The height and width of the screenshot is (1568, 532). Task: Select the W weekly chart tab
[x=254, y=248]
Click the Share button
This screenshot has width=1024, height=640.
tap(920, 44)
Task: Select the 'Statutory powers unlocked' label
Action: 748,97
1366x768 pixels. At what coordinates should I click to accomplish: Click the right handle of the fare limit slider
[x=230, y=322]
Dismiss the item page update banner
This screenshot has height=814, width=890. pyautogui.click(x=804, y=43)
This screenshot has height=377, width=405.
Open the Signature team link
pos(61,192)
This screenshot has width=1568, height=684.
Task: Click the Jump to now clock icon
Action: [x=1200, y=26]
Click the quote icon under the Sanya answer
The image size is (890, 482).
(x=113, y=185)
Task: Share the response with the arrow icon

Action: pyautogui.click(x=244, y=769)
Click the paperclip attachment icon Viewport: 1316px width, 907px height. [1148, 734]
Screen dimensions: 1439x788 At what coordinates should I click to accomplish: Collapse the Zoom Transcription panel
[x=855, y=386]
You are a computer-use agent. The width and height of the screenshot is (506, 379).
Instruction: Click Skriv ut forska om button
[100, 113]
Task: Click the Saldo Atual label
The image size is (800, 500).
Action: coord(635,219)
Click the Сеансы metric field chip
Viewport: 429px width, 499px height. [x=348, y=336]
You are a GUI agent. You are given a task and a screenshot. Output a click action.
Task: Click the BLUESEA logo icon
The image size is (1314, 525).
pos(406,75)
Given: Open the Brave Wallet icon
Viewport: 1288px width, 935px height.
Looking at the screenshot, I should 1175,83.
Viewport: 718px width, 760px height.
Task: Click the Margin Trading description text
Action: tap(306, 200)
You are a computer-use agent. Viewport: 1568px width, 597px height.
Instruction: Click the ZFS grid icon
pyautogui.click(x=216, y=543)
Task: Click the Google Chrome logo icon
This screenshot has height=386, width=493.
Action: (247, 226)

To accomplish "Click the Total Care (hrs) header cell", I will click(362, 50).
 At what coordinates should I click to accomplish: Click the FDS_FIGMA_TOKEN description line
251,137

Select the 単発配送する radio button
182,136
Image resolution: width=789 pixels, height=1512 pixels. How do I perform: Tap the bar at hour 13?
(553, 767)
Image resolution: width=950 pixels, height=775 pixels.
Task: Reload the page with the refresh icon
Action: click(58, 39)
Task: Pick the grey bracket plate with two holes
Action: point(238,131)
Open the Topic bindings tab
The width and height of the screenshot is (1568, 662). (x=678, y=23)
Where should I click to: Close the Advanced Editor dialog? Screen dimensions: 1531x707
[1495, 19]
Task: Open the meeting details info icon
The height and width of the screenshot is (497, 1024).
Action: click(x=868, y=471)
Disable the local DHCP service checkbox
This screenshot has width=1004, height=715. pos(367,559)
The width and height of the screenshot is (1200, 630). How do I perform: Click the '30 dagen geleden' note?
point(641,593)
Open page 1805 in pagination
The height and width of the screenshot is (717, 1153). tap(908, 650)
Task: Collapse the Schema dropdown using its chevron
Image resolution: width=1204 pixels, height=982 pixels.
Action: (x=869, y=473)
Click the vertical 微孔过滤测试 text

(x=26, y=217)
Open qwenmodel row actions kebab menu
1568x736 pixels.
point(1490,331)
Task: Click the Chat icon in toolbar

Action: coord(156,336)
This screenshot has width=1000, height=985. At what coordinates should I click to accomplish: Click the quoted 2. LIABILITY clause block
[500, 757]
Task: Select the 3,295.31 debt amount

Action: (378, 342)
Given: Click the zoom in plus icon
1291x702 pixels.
════
**Directions**
Your task is to repeat the entries exactly.

**Your response**
The height and width of the screenshot is (1568, 532). Task: Select the W weekly chart tab
[x=254, y=248]
Click the Share button
This screenshot has width=1024, height=640.
tap(920, 44)
Task: Select the 'Statutory powers unlocked' label
Action: 748,97
1366x768 pixels. At what coordinates should I click to accomplish: Click the right handle of the fare limit slider
[x=230, y=322]
Dismiss the item page update banner
This screenshot has height=814, width=890. pyautogui.click(x=804, y=43)
This screenshot has height=377, width=405.
Open the Signature team link
pos(61,192)
This screenshot has width=1568, height=684.
Task: Click the Jump to now clock icon
Action: [x=1200, y=26]
Click the quote icon under the Sanya answer
The image size is (890, 482).
(x=113, y=185)
Task: Share the response with the arrow icon

Action: pyautogui.click(x=244, y=769)
Click the paperclip attachment icon Viewport: 1316px width, 907px height. [1148, 734]
Screen dimensions: 1439x788 At what coordinates should I click to accomplish: Collapse the Zoom Transcription panel
[x=855, y=386]
You are a computer-use agent. The width and height of the screenshot is (506, 379).
Instruction: Click Skriv ut forska om button
[100, 113]
Task: Click the Saldo Atual label
The image size is (800, 500).
Action: coord(635,219)
Click the Сеансы metric field chip
Viewport: 429px width, 499px height. [x=348, y=336]
You are a GUI agent. You are given a task and a screenshot. Output a click action.
Task: Click the BLUESEA logo icon
The image size is (1314, 525).
pos(406,75)
Given: Open the Brave Wallet icon
Viewport: 1288px width, 935px height.
Looking at the screenshot, I should 1175,83.
Viewport: 718px width, 760px height.
Task: Click the Margin Trading description text
Action: tap(306, 200)
You are a computer-use agent. Viewport: 1568px width, 597px height.
Instruction: Click the ZFS grid icon
pyautogui.click(x=216, y=543)
Task: Click the Google Chrome logo icon
This screenshot has height=386, width=493.
Action: (247, 226)

To accomplish "Click the Total Care (hrs) header cell", I will click(362, 50).
 At what coordinates should I click to accomplish: Click the FDS_FIGMA_TOKEN description line
251,137

Select the 単発配送する radio button
182,136
Image resolution: width=789 pixels, height=1512 pixels. How do I perform: Tap the bar at hour 13?
(553, 767)
Image resolution: width=950 pixels, height=775 pixels.
Task: Reload the page with the refresh icon
Action: click(58, 39)
Task: Pick the grey bracket plate with two holes
Action: point(238,131)
Open the Topic bindings tab
The width and height of the screenshot is (1568, 662). (x=678, y=23)
Where should I click to: Close the Advanced Editor dialog? Screen dimensions: 1531x707
[1495, 19]
Task: Open the meeting details info icon
The height and width of the screenshot is (497, 1024).
Action: click(x=868, y=471)
Disable the local DHCP service checkbox
This screenshot has width=1004, height=715. pos(367,559)
The width and height of the screenshot is (1200, 630). How do I perform: Click the '30 dagen geleden' note?
point(641,593)
Open page 1805 in pagination
The height and width of the screenshot is (717, 1153). tap(908, 650)
Task: Collapse the Schema dropdown using its chevron
Image resolution: width=1204 pixels, height=982 pixels.
Action: (x=869, y=473)
Click the vertical 微孔过滤测试 text

(x=26, y=217)
Open qwenmodel row actions kebab menu
1568x736 pixels.
point(1490,331)
Task: Click the Chat icon in toolbar

Action: coord(156,336)
This screenshot has width=1000, height=985. At what coordinates should I click to accomplish: Click the quoted 2. LIABILITY clause block
[500, 757]
Task: Select the 3,295.31 debt amount

Action: (378, 342)
Given: Click the zoom in plus icon
1291x702 pixels.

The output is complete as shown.